Et c’est légitime , cela fonde un rapport contractuel sans lequel il n’est point de droit – et de devoir – du travail. Le contrat de travail lie en effet un employeur et un salarié, le second acceptant de se placer comme subordonné du premier, dans un échange où l’argent pour l’un vient se substituer au travail fourni à l’autre.

La logique contractuelle fait entrer dans une logique de donnant-donnant matériel qui peut augmenter la « contribution » de quelqu’un, mais pas nécessairement sa « motivation ». Il y a une différence importante entre les deux : la première incite à faire plus pour avoir plus, individuellement ; la seconde incite à faire mieux pour être mieux, dans le développement d’un bien commun .

C’est pourquoi seule la motivation porte avec elle un ferment durable de créativité et d’innovations.

Il est à noter, bien sûr, que les relations entre l’entreprise et ses salariés ont considérablement évolué au cours de ces dernières années. L’individualisation et la structuration de rapports contractuels professionnels – et plus seulement juridiques – se sont généralisées, particulièrement pour les cadres, qui prennent de plus en plus en main leur propre gestion de carrière.

Mais un salarié a aussi besoin d’une véritable reconnaissance : non pour ce qu’il a « fait », mais tout simplement pour ce qu’il « est » ! Il est frappant de voir tant et tant de cadres très bien payés, tant et tant de commerciaux très bien récompensés… qui se plaignent amèrement d’un manque de reconnaissance !

voir mes derniers post :

https://stayzen.wordpress.com/2009/09/11/indicateur-du-moral-des-salaries/

https://stayzen.wordpress.com/2009/06/09/je-ne-veux-pas-daugmentation-je-veux-que-lon-naime/

Pour nombre de personnes, en fait, tout semble se passer comme si la facilité à satisfaire leurs besoins matériels mettait en relief, par contradiction, l’acuité d’un désir de relation et de reconnaissance humaine plus authentique, plus réelle.

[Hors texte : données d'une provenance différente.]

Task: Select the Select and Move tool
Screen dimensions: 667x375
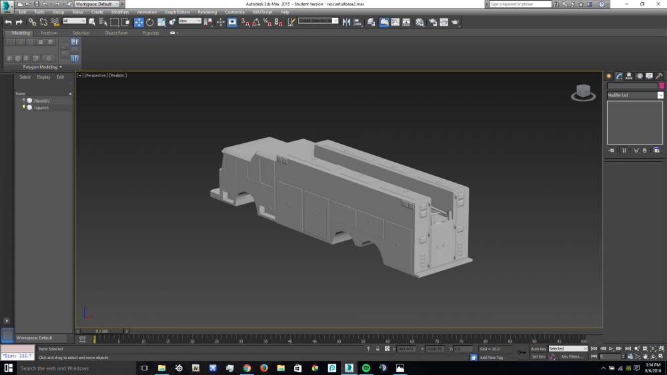Action: 139,22
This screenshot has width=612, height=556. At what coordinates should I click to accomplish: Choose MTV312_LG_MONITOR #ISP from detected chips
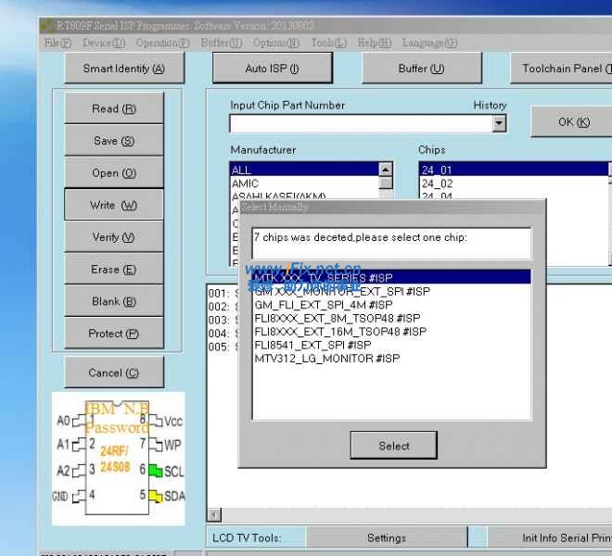pos(326,359)
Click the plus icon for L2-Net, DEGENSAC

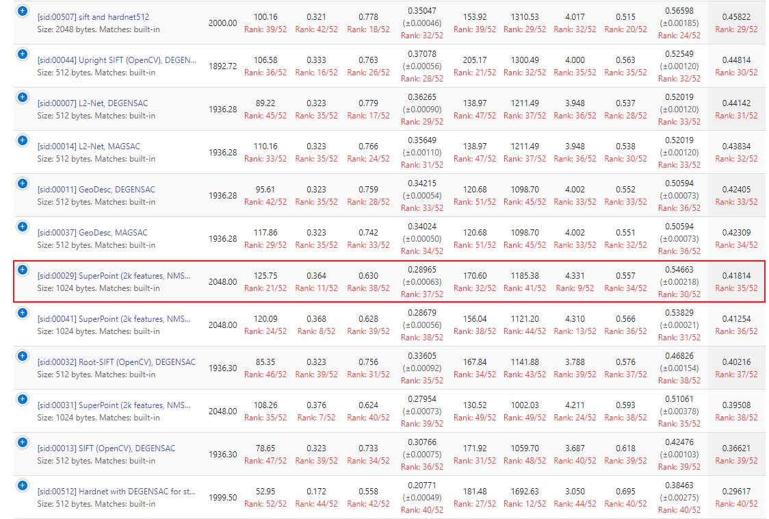click(22, 97)
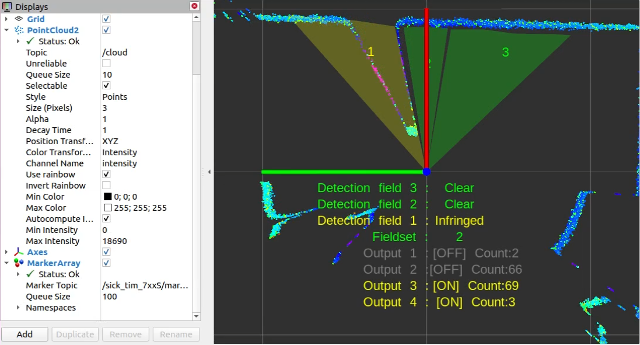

D’où l’explosion des réseaux sociaux et ce  désir d’être regardé(e)s pour eux-mêmes, et pas seulement pour le moyen instrumental et interchangeable qu’ils représentent.

Ils sont récompensés pour ce qu’ils ont fait, mais pas toujours reconnus  pour ce qu’ils sont.

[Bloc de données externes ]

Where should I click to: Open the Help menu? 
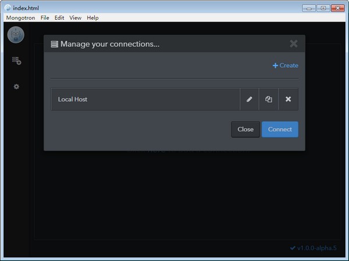click(x=92, y=18)

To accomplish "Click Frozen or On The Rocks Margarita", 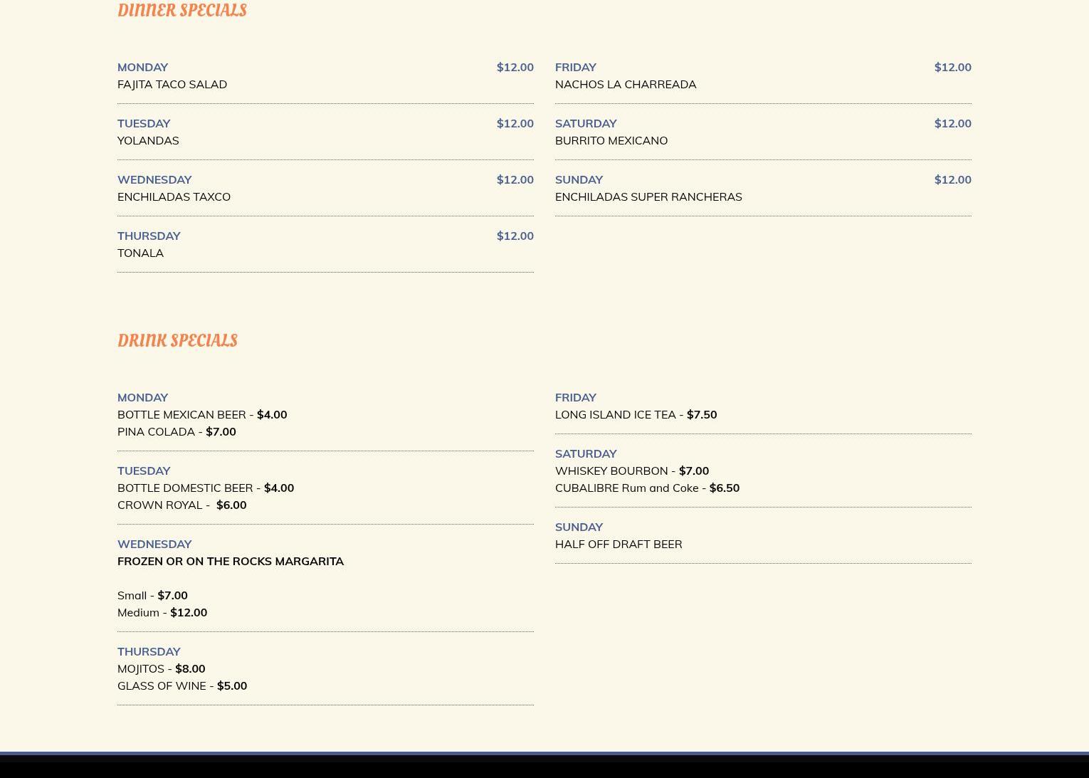I will pyautogui.click(x=230, y=561).
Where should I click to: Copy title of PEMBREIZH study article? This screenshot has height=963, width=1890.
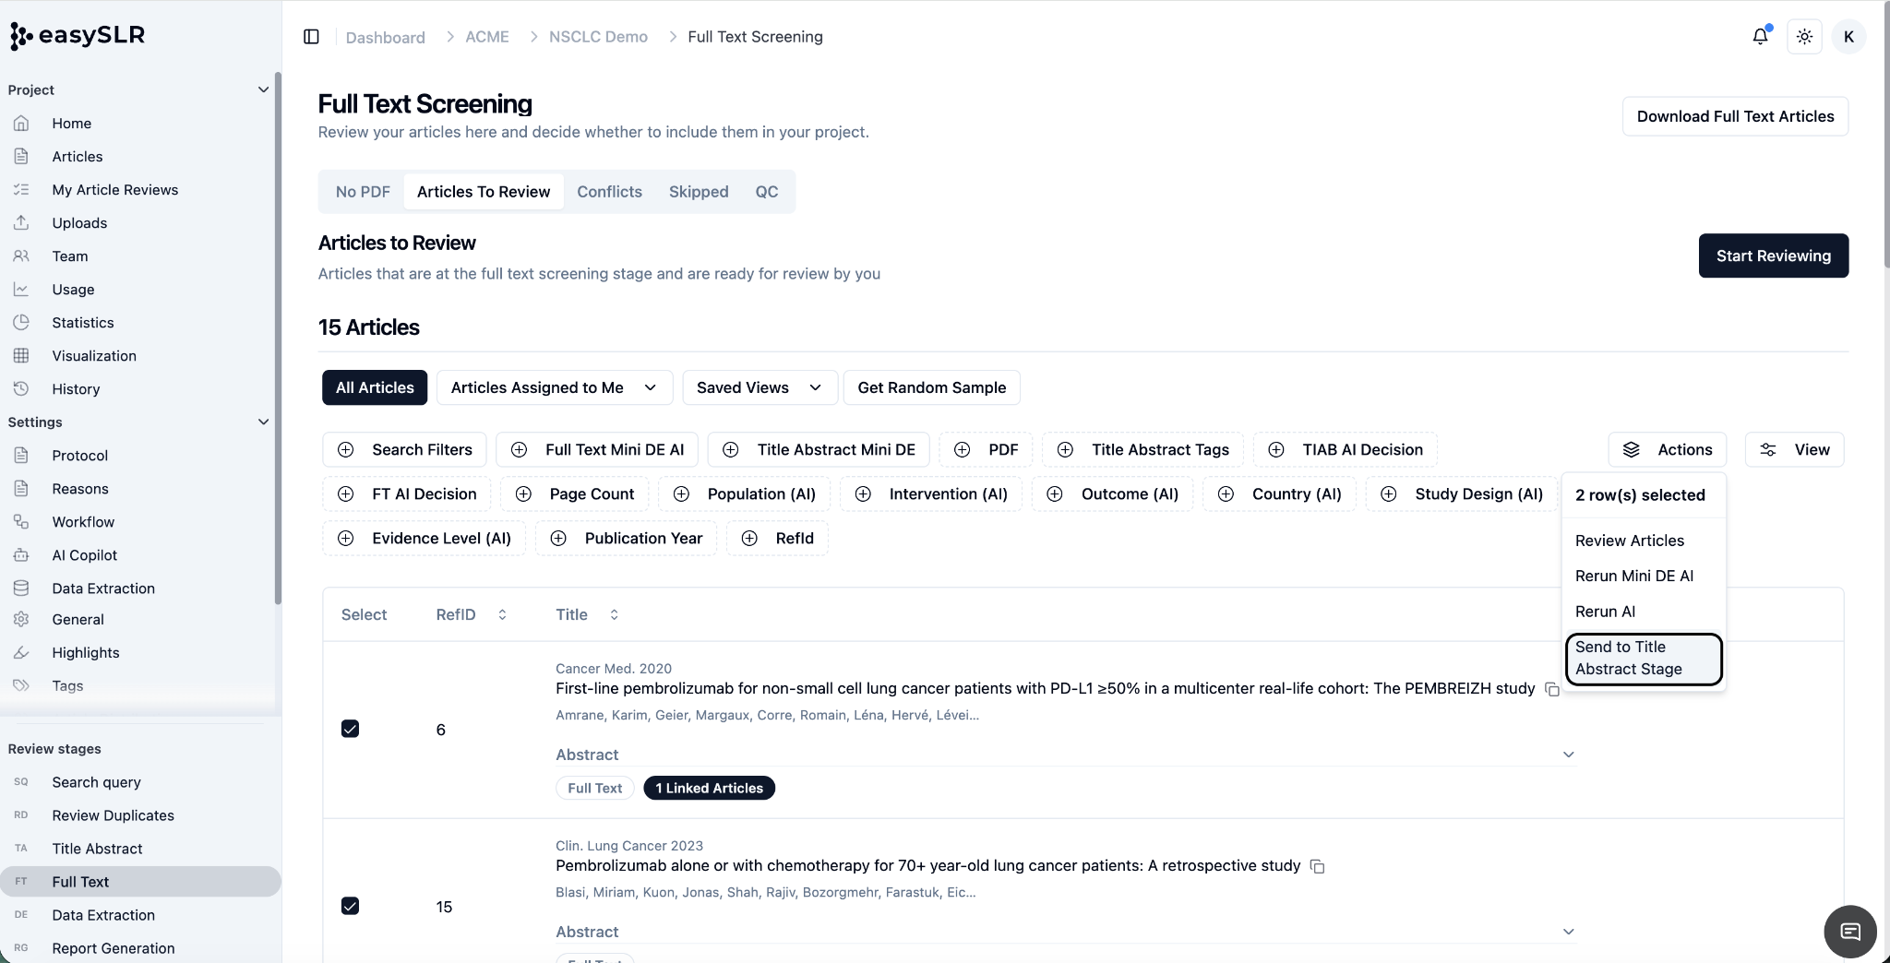tap(1552, 689)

La récompense se base sur un constat factuel à un moment donné du temps – de l’année, par exemple. La reconnaissance demande de prendre en compte la vie tout au long l’année, dans son déroulé objectif comme dans son épaisseur subjective ; c’est-à-dire que la reconnaissance vient marquer une qualité qui est reconnue à la personne elle-même, dans son implication et dans son développement !

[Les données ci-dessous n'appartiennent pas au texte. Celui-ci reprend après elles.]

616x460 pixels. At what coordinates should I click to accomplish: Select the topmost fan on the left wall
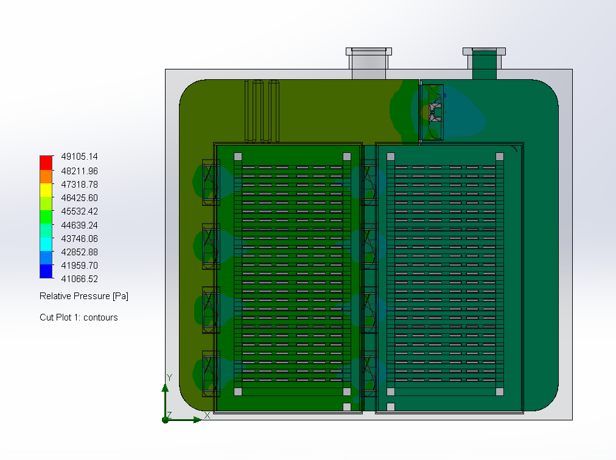click(x=211, y=182)
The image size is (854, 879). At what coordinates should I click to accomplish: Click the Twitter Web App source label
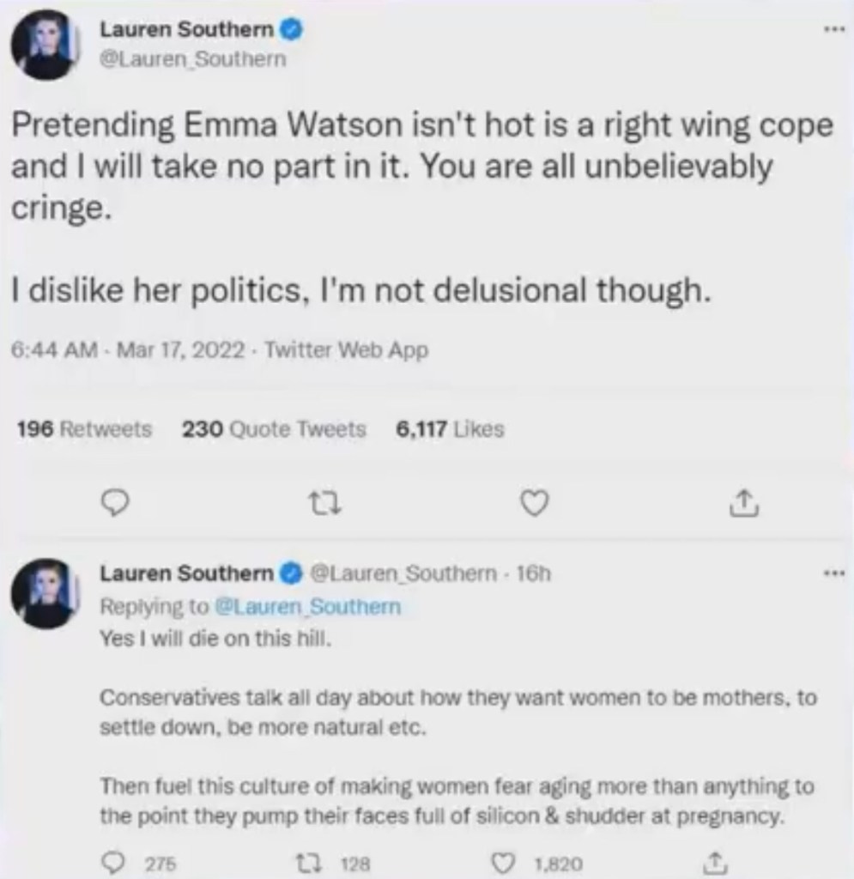coord(346,350)
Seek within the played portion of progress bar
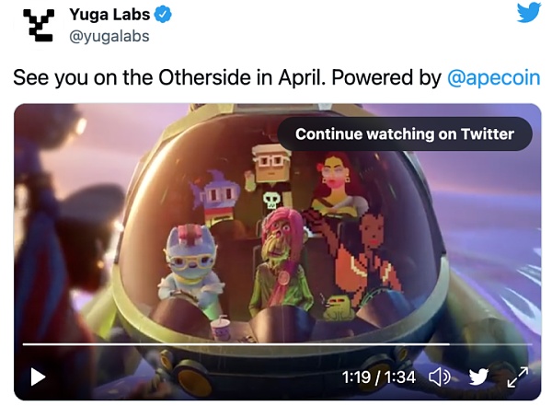This screenshot has height=406, width=552. pyautogui.click(x=236, y=344)
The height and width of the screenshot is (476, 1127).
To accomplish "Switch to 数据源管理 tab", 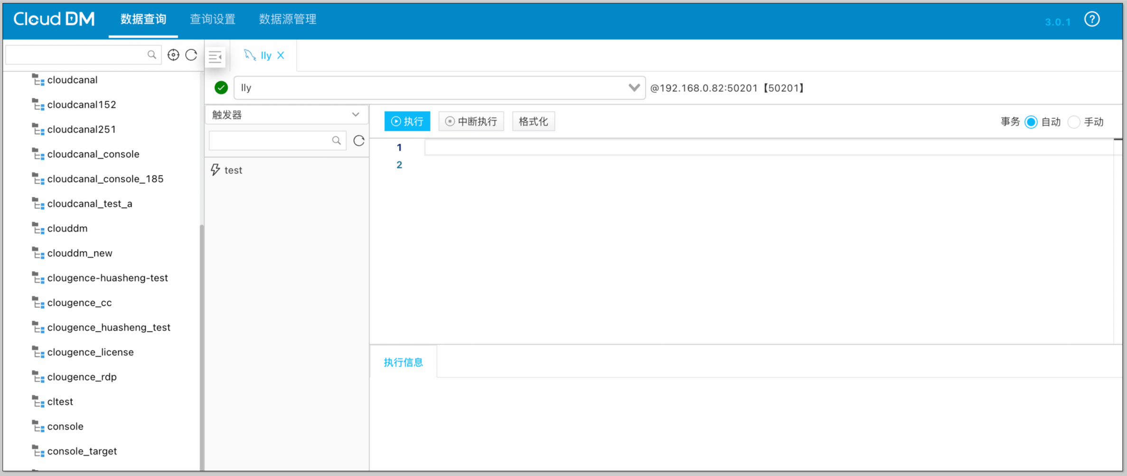I will [x=287, y=19].
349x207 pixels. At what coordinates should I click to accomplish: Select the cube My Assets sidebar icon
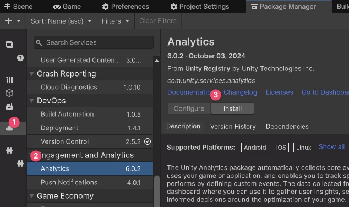click(x=9, y=93)
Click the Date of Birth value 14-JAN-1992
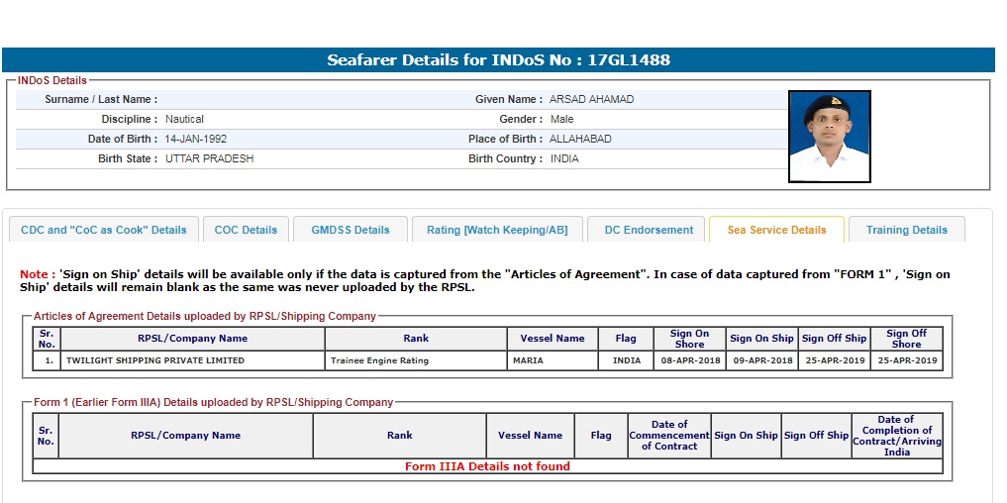This screenshot has height=503, width=1007. tap(196, 139)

Car c’est la reconnaissance de ce qu’ils sont qui active en chacun tout son potentiel d’investissement personnel, de créativité et d’innovation.

Relire ici :

https://stayzen.wordpress.com/2009/06/09/je-ne-veux-pas-daugmentation-je-veux-que-lon-naime/

Au delà des termes contractuels légitimes, c’est en prenant soin des hommes eux-mêmes que l’on peut obtenir et conserver une véritable motivation individuelle et collective. être nommé, appelable, appelé, reconnu comme l’égal de tout autre, même si ses responsabilités sont différentes, donne au sujet personnel le sentiment de son existence, de compter pour autrui, d’être quelqu’un pour l’autre, un interlocuteur valable. Le travail reprend alors un ressort qu’il est en passe de perdre : il peut faire « vivre » quelqu’un. Quelqu’un qui se sent dès lors appelé à donner de lui-même, justement parce que ça le fait vivre !

Sans doute la réalité des marchés renvoie-elle notre propos au rang d’une douce utopie. A moins qu’on ne regarde les choses dans la logique même du marché : la démotivation finit par avoir un coût énorme, même s’il n’est pas directement mesurable.

La fidélisation n’est pas d’abord un problème de surenchère financière :

elle est un problème de motivation MAIS SURTOUT de respect et reconnaissance de l’individu !

Il serait sérieusement  temps d’y songer !!!